_Supplied passage_.
________________

# Show Empty Folders in Different Colour



## zero (Aug 4, 2006)

Hi Guys,
              Is it possible via some trick or Mod that makes Windows Explorer to show empty folders in a different colour say 'Green' or anything other than normal yellow???


----------



## siriusb (Aug 4, 2006)

That is an excellent suggesstion but there isn't any 3rd party app to do this yet. You can only manually and individually assign style. Or is there?


----------



## JGuru (Aug 5, 2006)

You have to code in C++ using Windows API. That way check for all the folders, and
 apply the different color to the folders that are empty!!


----------



## ayush_chh (Aug 5, 2006)

i only know to assign colors to folders using VISTA tranformation pack...


----------



## Third Eye (Aug 5, 2006)

try this software.

*www.freedownloadscenter.com/Multimedia_and_Graphics/Graphical_Text_Tools/Colour_Maker.html


----------



## Venom (Aug 5, 2006)

________________

_Supplied entries_.
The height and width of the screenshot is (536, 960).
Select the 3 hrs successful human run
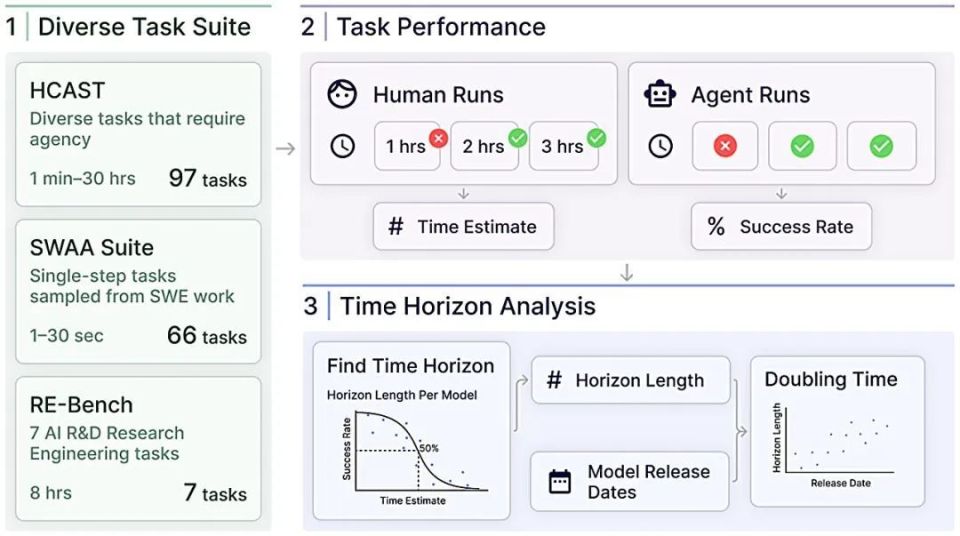click(564, 146)
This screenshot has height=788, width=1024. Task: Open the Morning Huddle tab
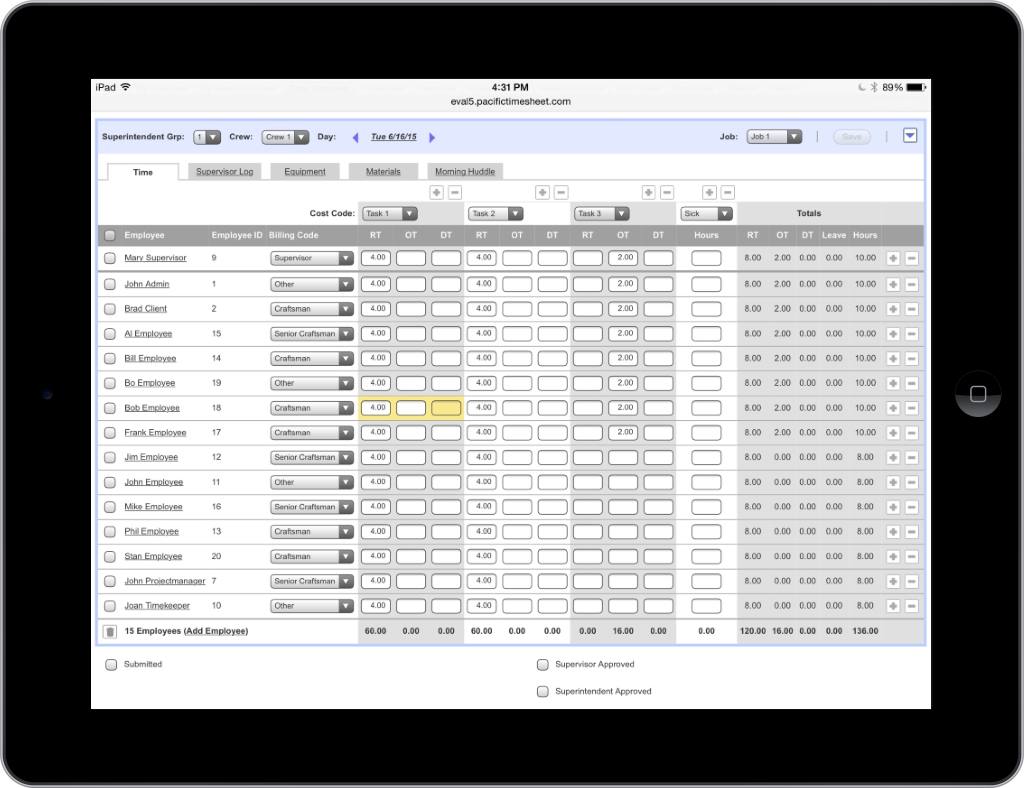pos(464,172)
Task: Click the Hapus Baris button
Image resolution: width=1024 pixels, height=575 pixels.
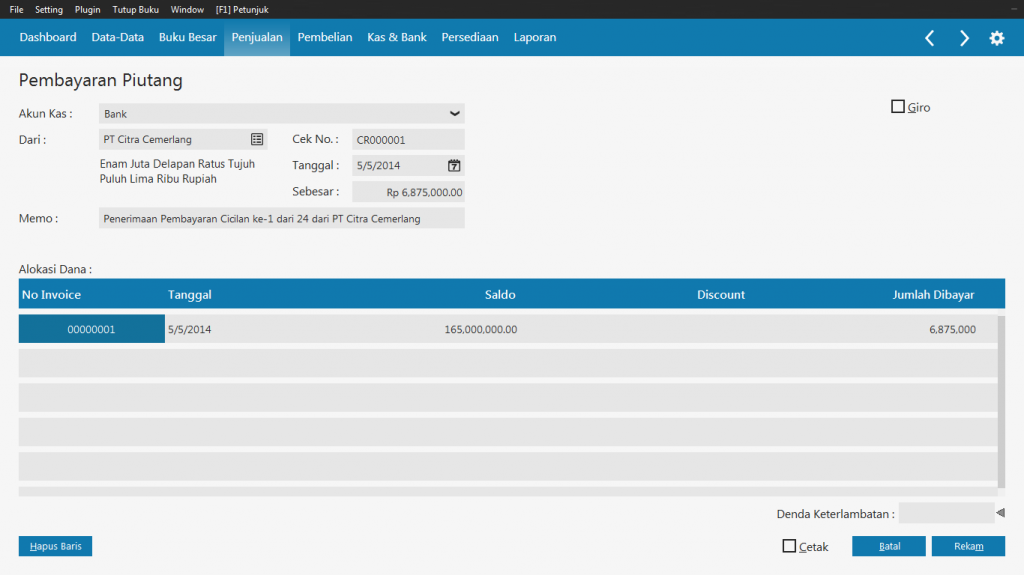Action: (55, 546)
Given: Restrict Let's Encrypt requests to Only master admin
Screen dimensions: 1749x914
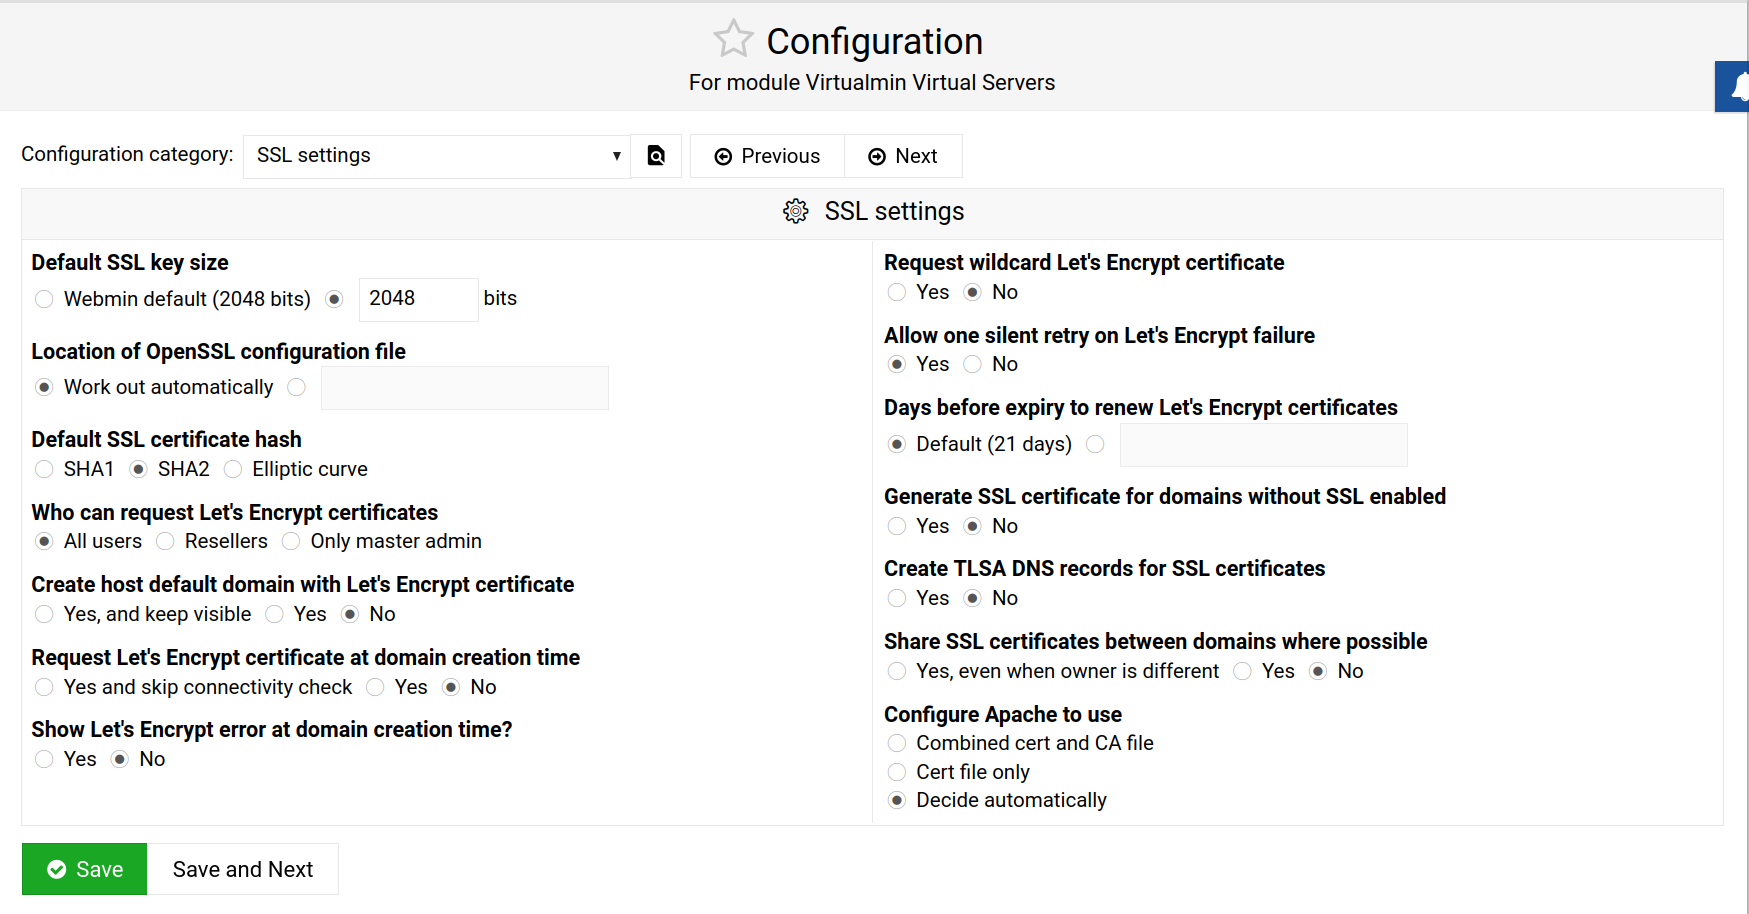Looking at the screenshot, I should tap(291, 542).
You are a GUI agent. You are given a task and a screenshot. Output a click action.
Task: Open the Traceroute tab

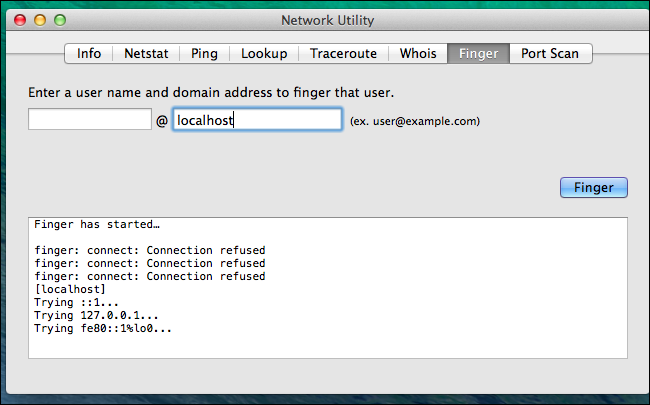click(344, 54)
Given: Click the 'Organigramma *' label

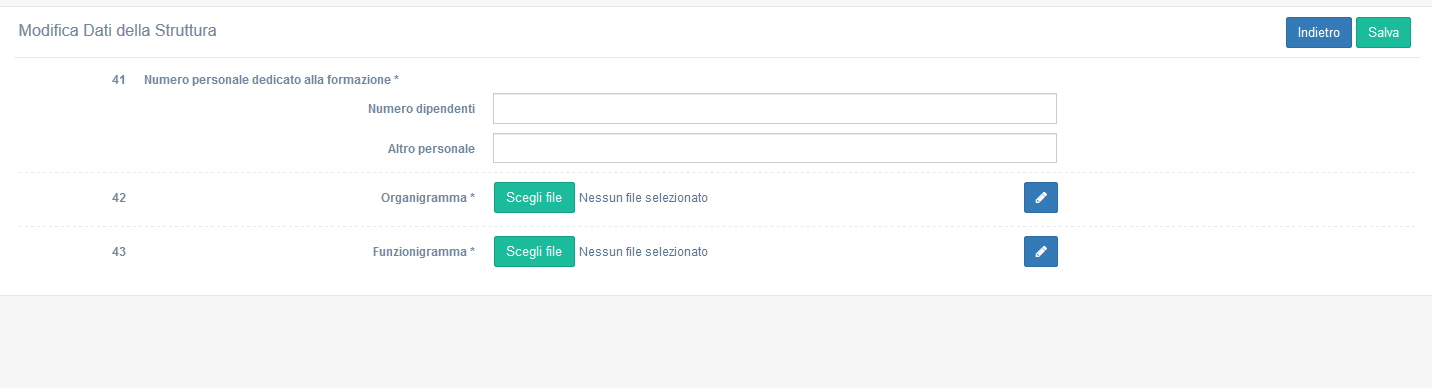Looking at the screenshot, I should [428, 198].
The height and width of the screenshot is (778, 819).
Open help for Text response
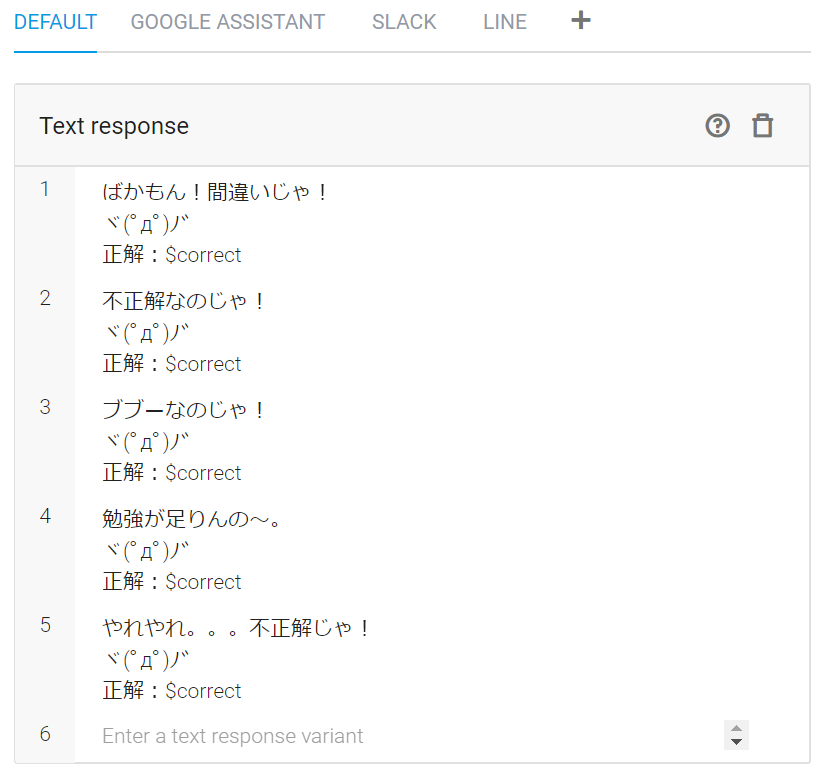pyautogui.click(x=717, y=126)

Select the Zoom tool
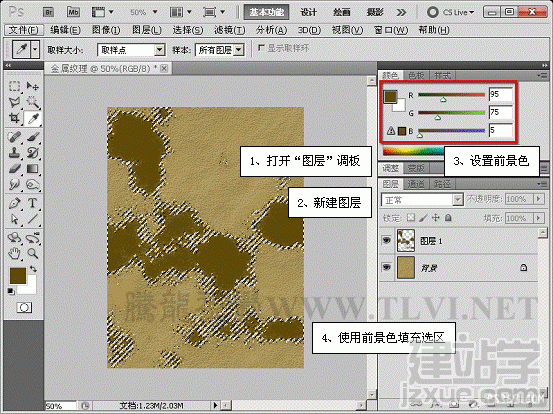coord(32,253)
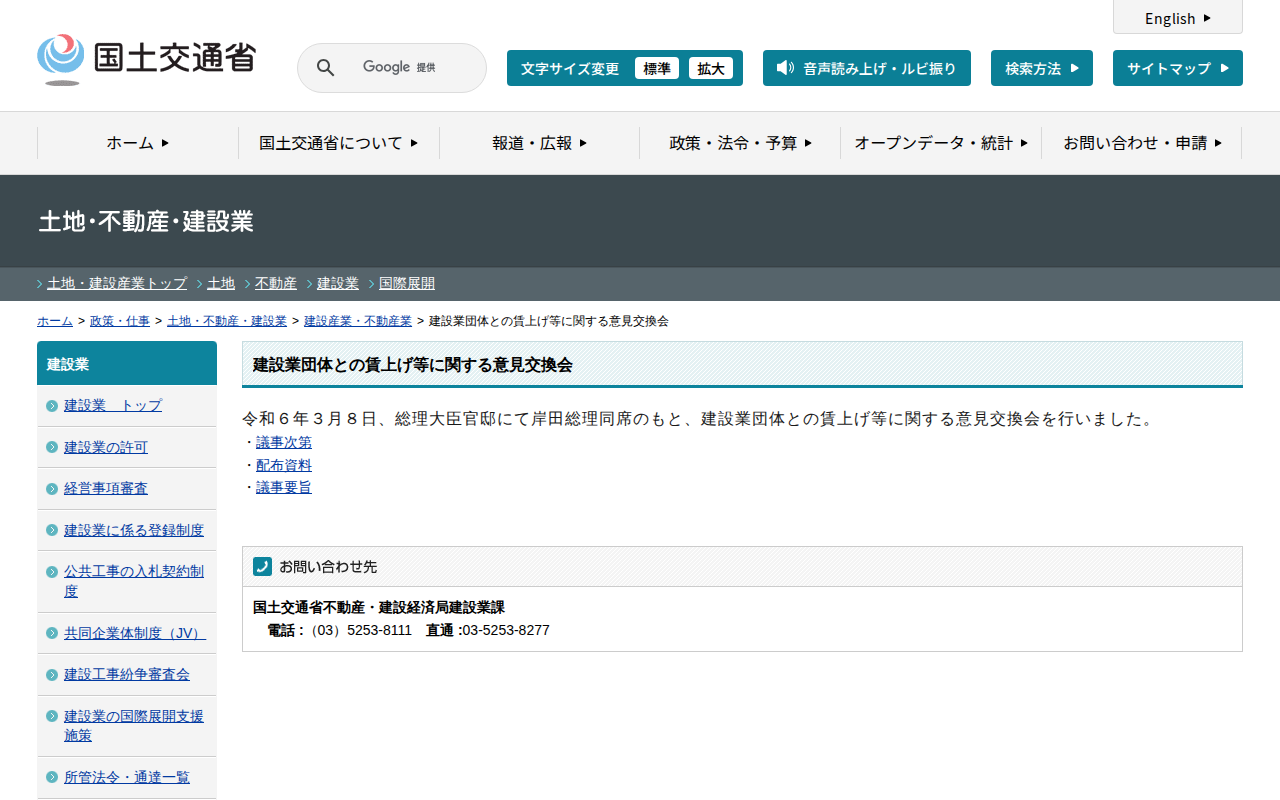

________________

_What is needed_.
Write what follows in the forum thread about giving empty folders a different color in Windows Explorer, beginning right after its last line.

_Answer below_.
Isnt it already easy, just point your cusor and it says empty folder...



			
				ayush_chh said:
			
		

> i only know to assign colors to folders using VISTA tranformation pack...


That software is called iColor, google it and you'll get it :]


----------



## zero (Aug 6, 2006)

*icolorfolder*

As suggested by Venom got this on googling but yet to try

   *icolorfolder.sourceforge.net/download_icolorfolder_page.htm


----------



## ayush_chh (Aug 6, 2006)

thankz VENOM. will google it.....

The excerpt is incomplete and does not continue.